> EXERCISE PROMPT
Reproduce the material word for word from the line containing "Task: Click the Opera" through the line containing "Action: 977,77", including both of those lines. Leave the pictures out of your answer.

> EXCERPTED DATA
○ ○ ○

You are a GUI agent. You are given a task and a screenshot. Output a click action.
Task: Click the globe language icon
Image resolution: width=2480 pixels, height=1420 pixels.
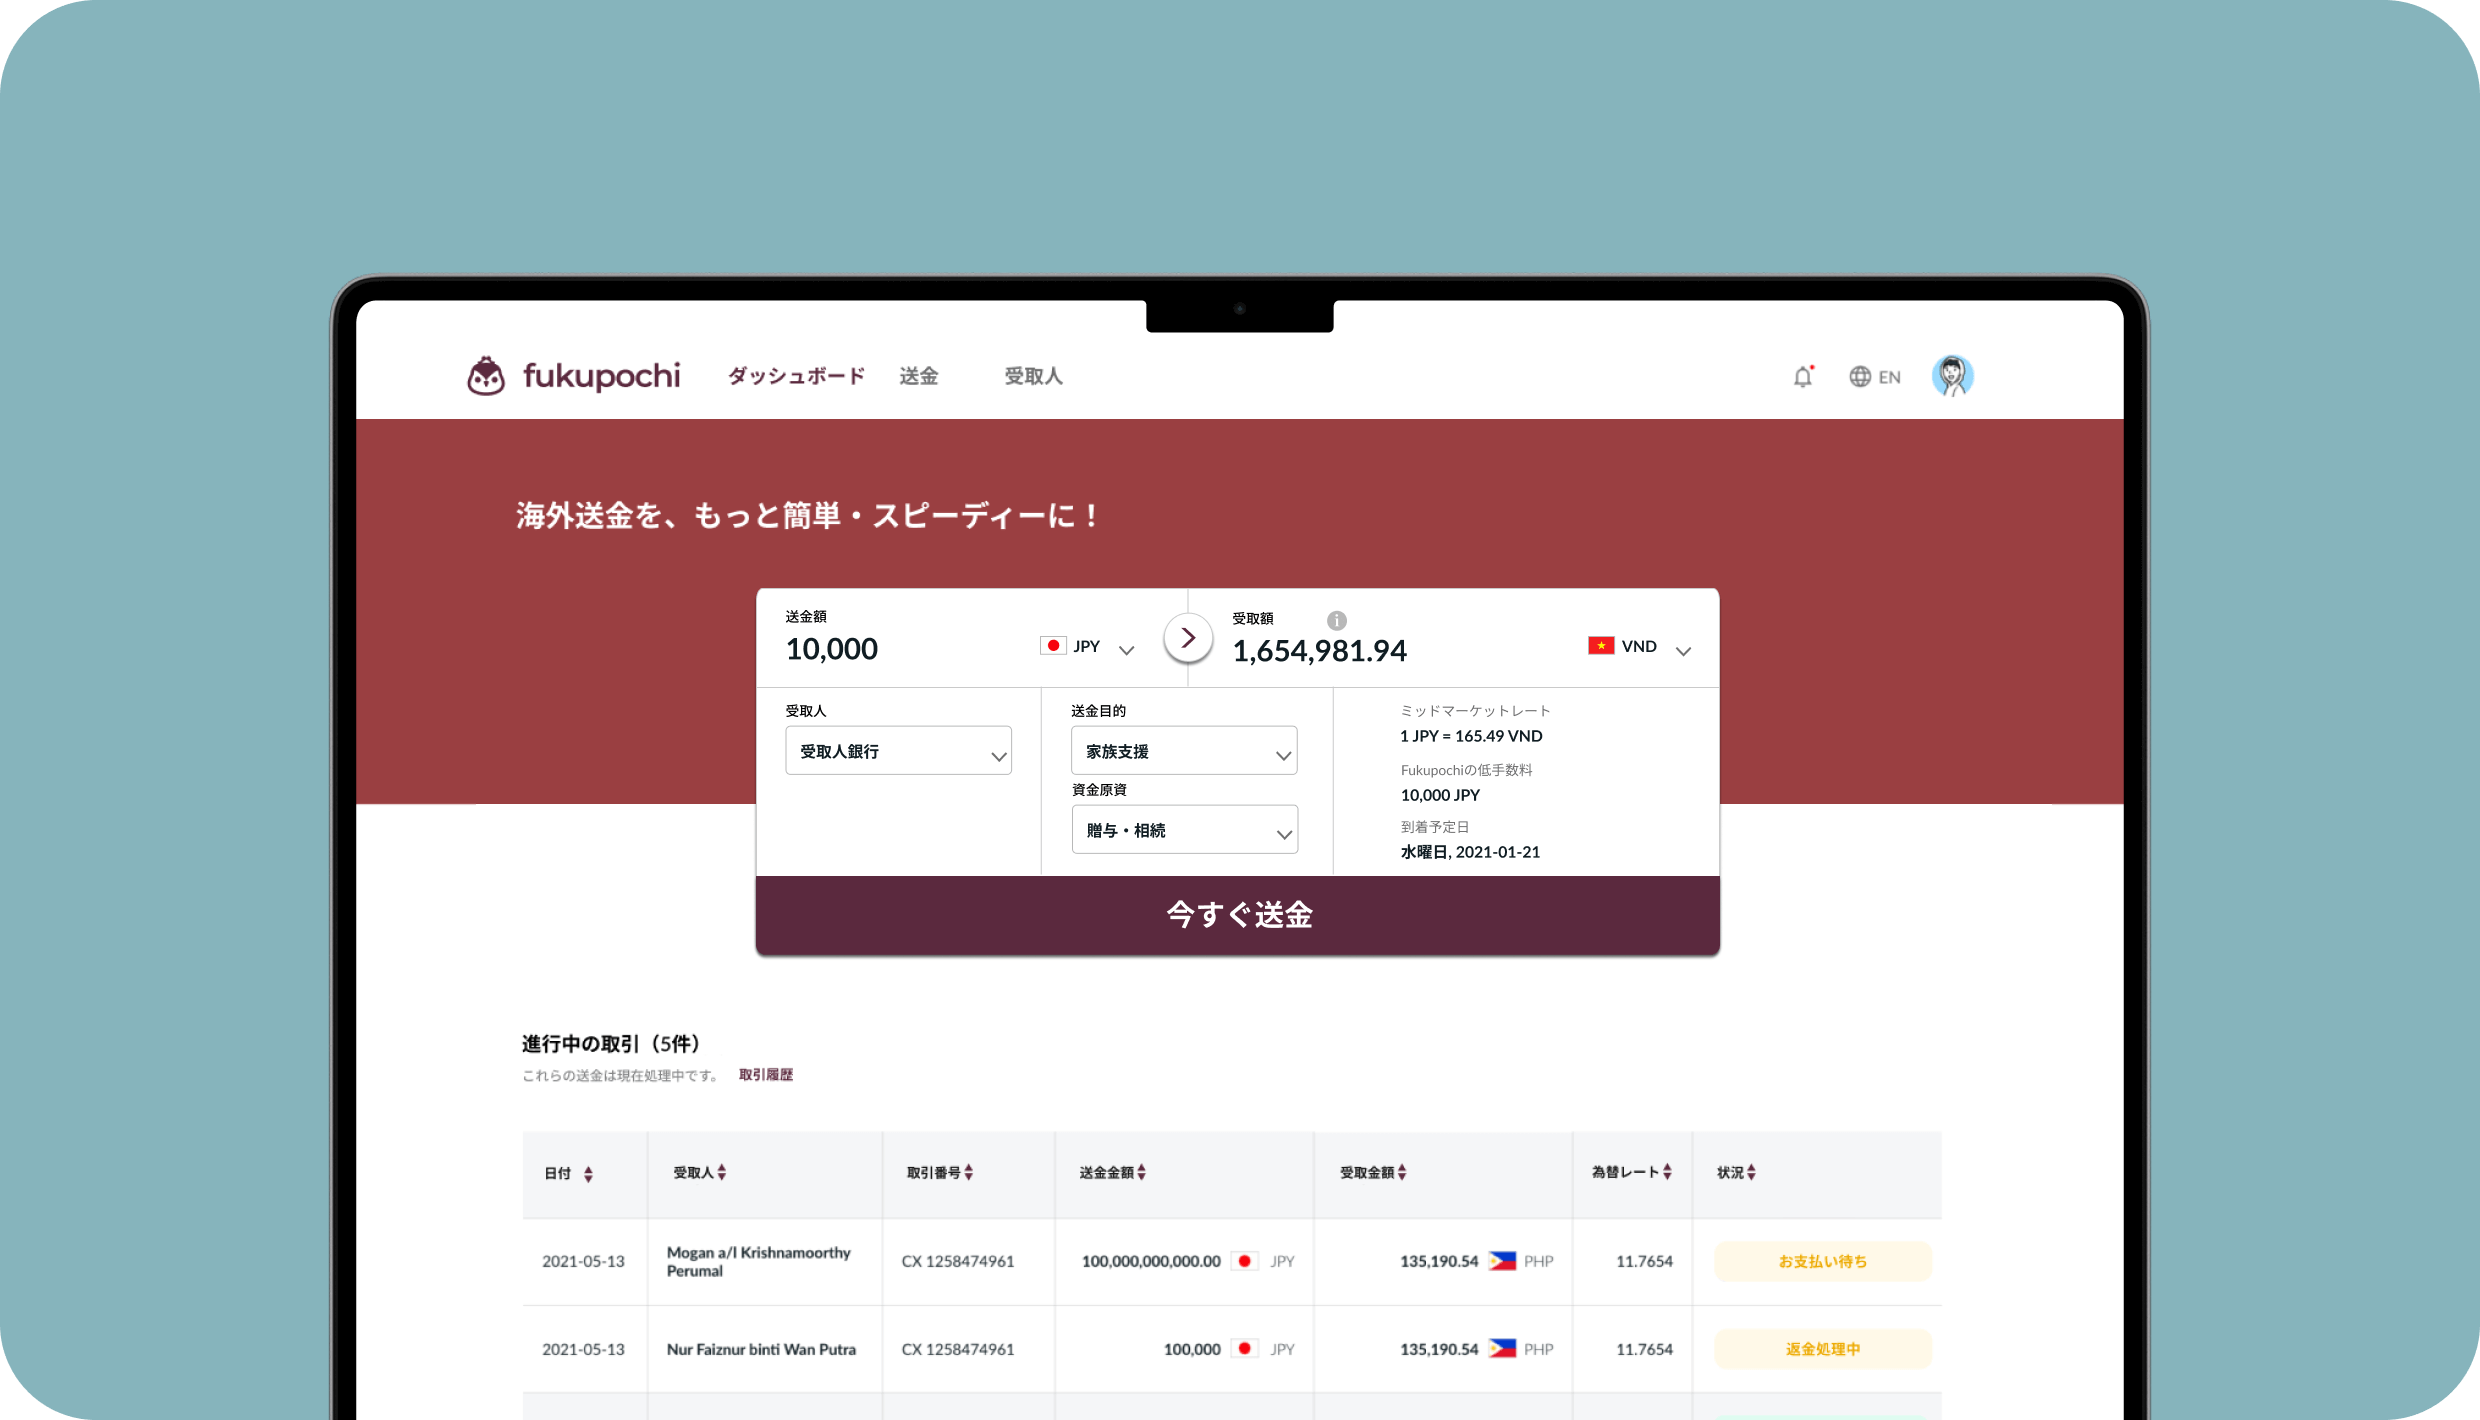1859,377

○ ○ ○

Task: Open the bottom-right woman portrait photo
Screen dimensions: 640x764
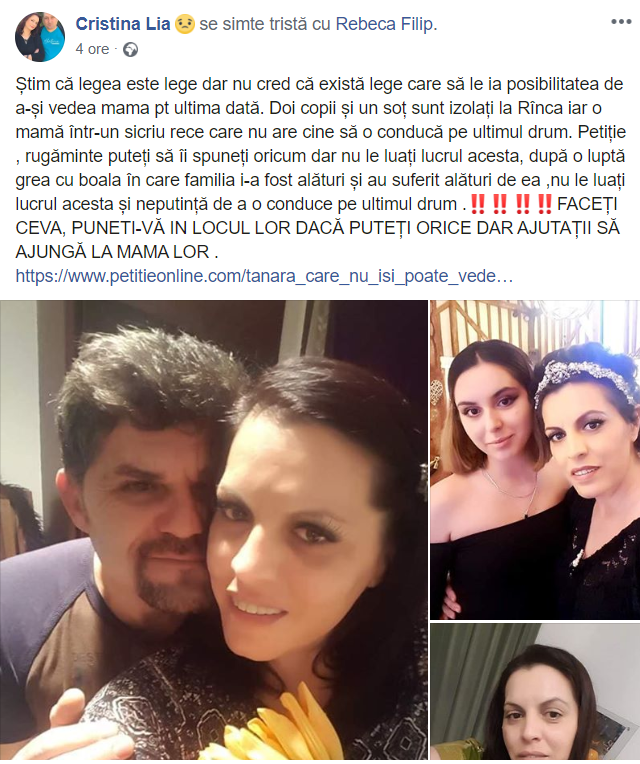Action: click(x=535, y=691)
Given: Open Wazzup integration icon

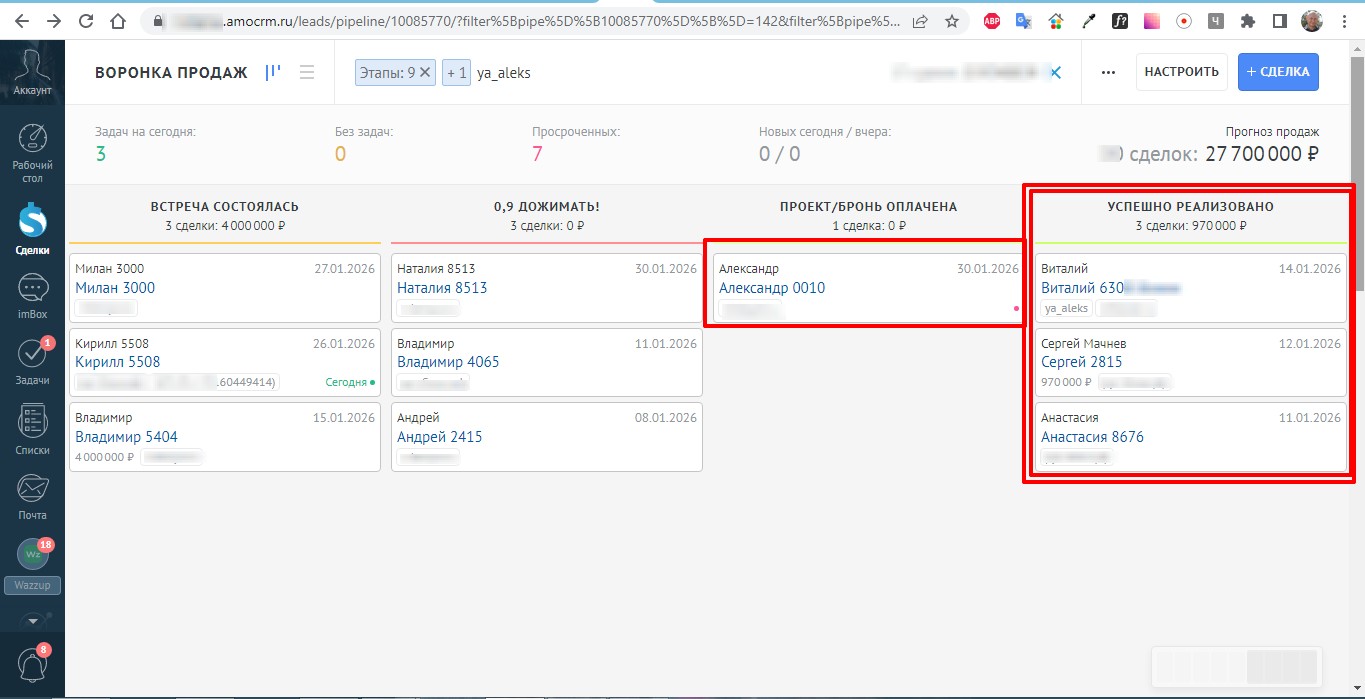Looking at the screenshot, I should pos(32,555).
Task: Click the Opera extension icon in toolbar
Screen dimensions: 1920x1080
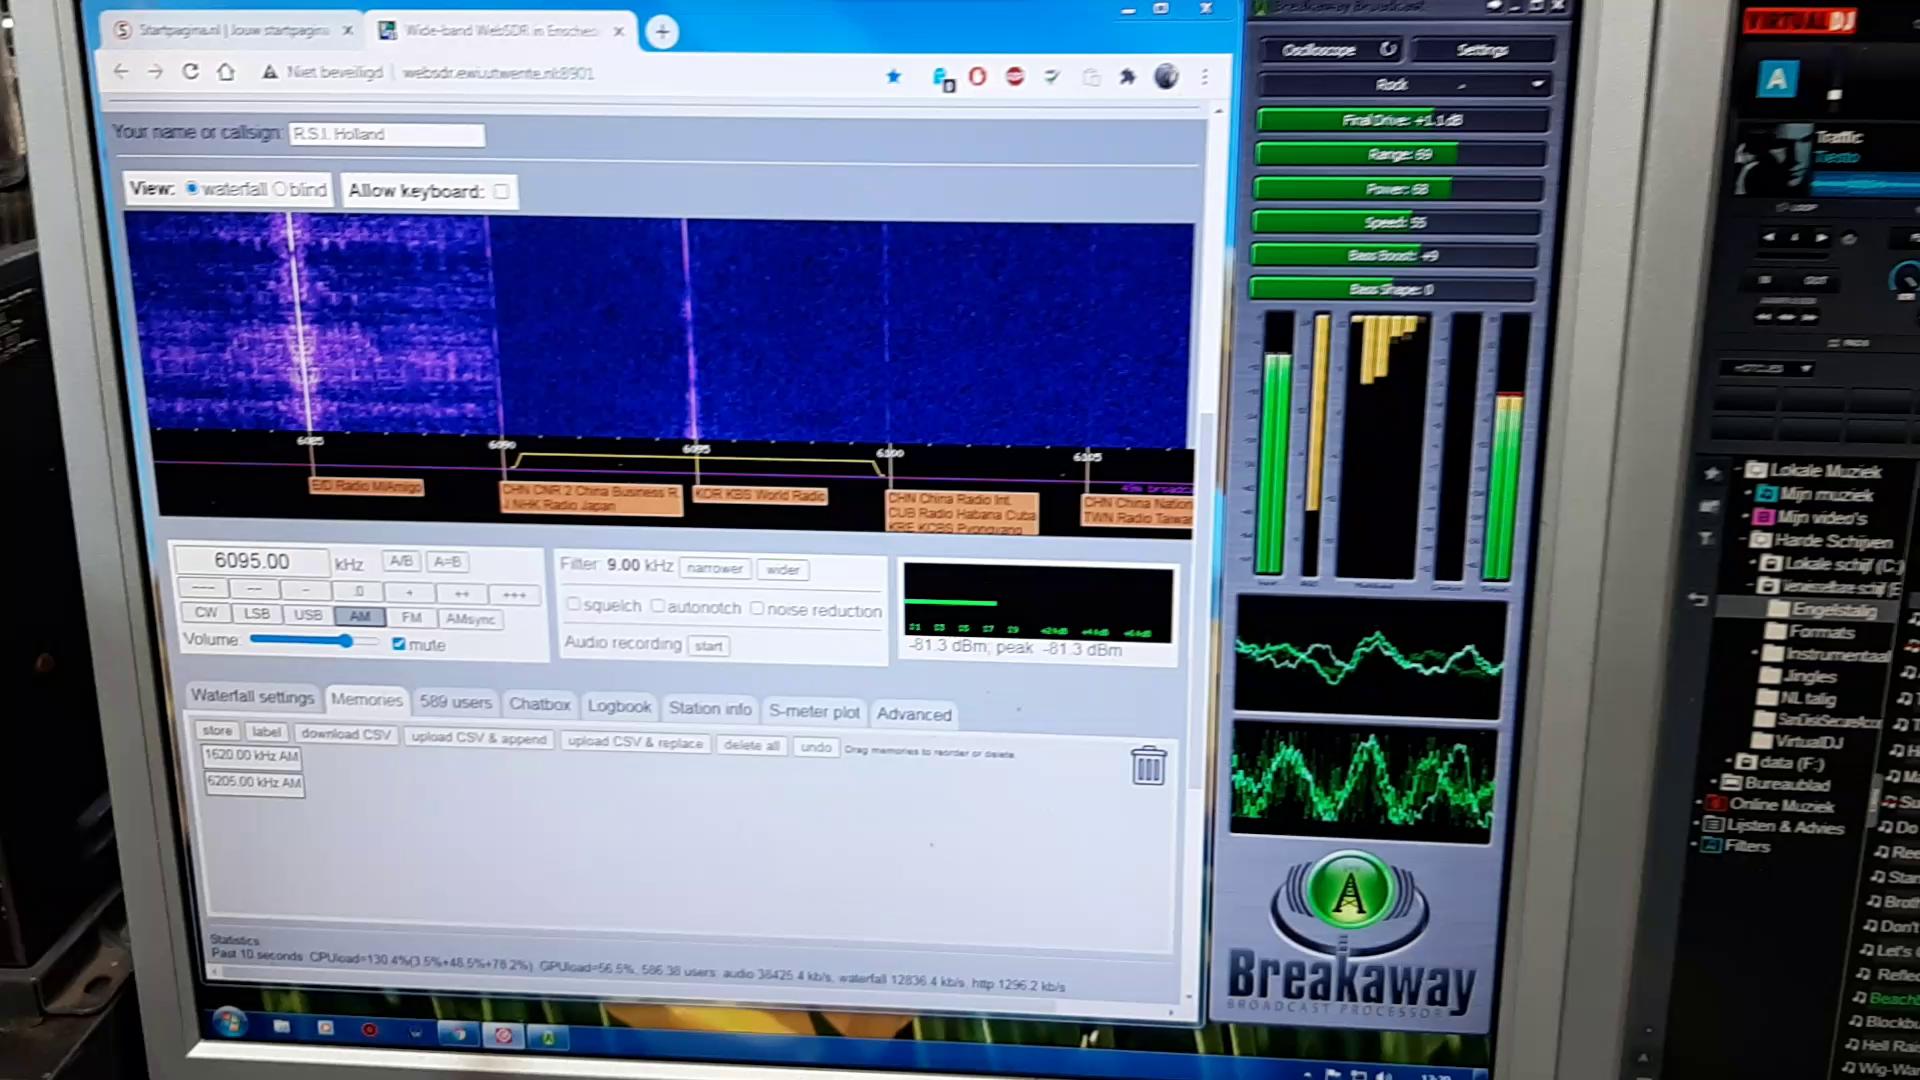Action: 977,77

○ ○ ○

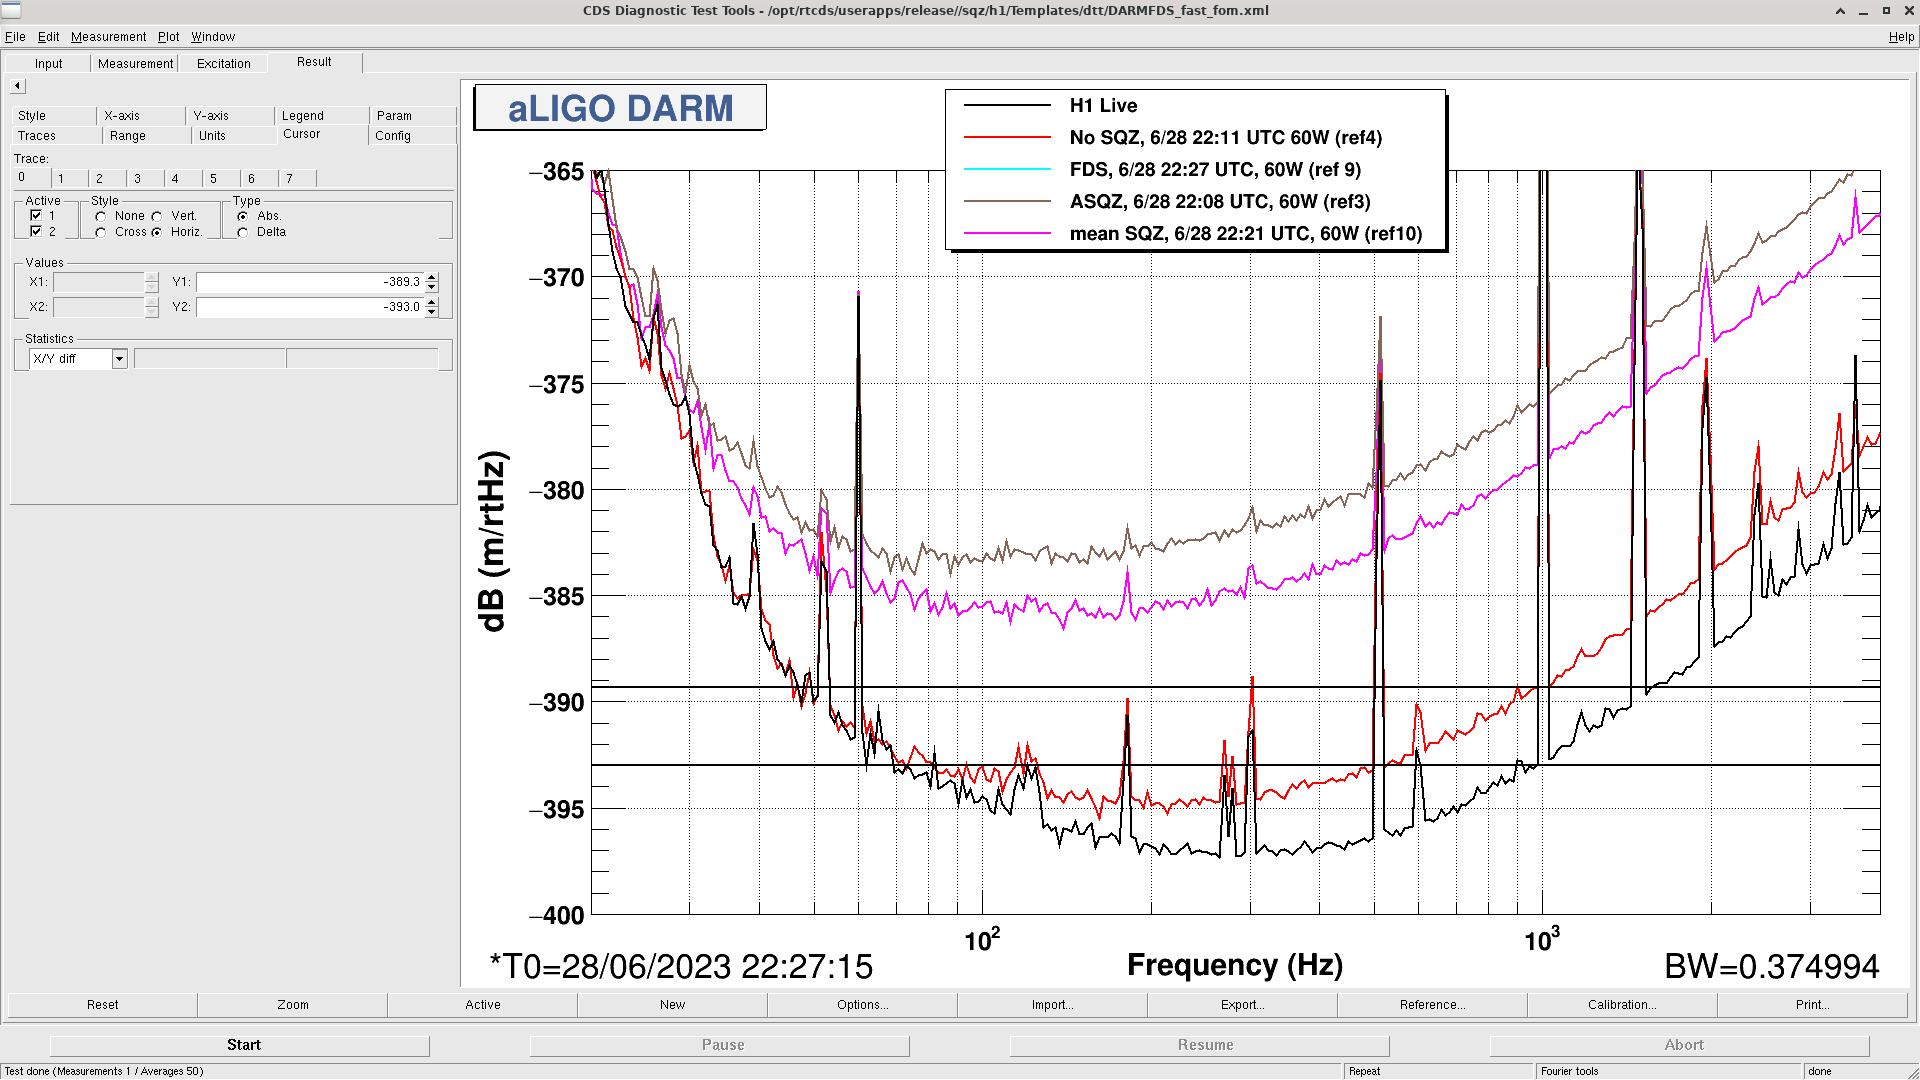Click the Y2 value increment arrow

○ ○ ○

> RESULT FOR THIS TASK
Task: Click the Opera extension icon in toolbar
Screen dimensions: 1920x1080
Action: 977,77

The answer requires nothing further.